I learned more about targeting and attracting talent from Peter than any
Edit (for another )other Canadian software CEO.
mar 12 2008 08:34
1 Reputation Point
I have to second the nomination of Peter. He’s been a board member of mine for the past 5 years. Every conversation with Peter is mind expanding. He cuts straight through the crap and focuses everyone on the right stuff.
Edit (for another )mar 15 2008 18:29
2 Reputation Points
Sherry McMenemy. We met at Descartes, and I consider joining her team the pivotal moment in my career development, as it sparked my professional passions in communications, usability, and user experience.
She has the highest standards of any manager I’ve worked for, and her people are expected to give their best because she does. For a kid who always breezed through school, dealing with failing and not knowing everything is a hard but essential lesson.

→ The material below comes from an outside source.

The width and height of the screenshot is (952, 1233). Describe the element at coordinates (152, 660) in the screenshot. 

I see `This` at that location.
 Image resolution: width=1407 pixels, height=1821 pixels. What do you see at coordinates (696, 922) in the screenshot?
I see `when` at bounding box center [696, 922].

The best way to learn is to have a mentor who both gets it and is dedicated to working with you to grow. Sherry has been, and continues to be, that mentor.
She places the highest value on education, pushing her people to always keep learning. She accompanies instruction on what needs to be done with why. This is imperative in developing well-rounded corporate citizens, and is as critical for learning to navigate company politics as how to gather project requirements.
She has no reservations about starting with diamonds in the rough. You may lack some of hard skills she’s going to need from you, but she is stellar at seeing people’s aptitudes and potential, figuring out how to hook them, and knowing where to begin developing them.
In keeping with Matt’s comments above, she takes care of her people, always. Protects them from political wrangling and rampant egos and corporate instability and even the banal things like endless meetings. She manages it all herself with aplomb. At the same time she does a great job of managing up, encouraging projects to move from planning, talking, and mind-changing to getting things done in the way that will have the best results for those the projects will affect.
She does not suffer fools, her respect must be earned, and balancing her toughness and brilliance is an engaging, warm, resilient, and generous woman possessed of a solid sense of humour, an appreciation of the absurd, and an absolutely rapier wit.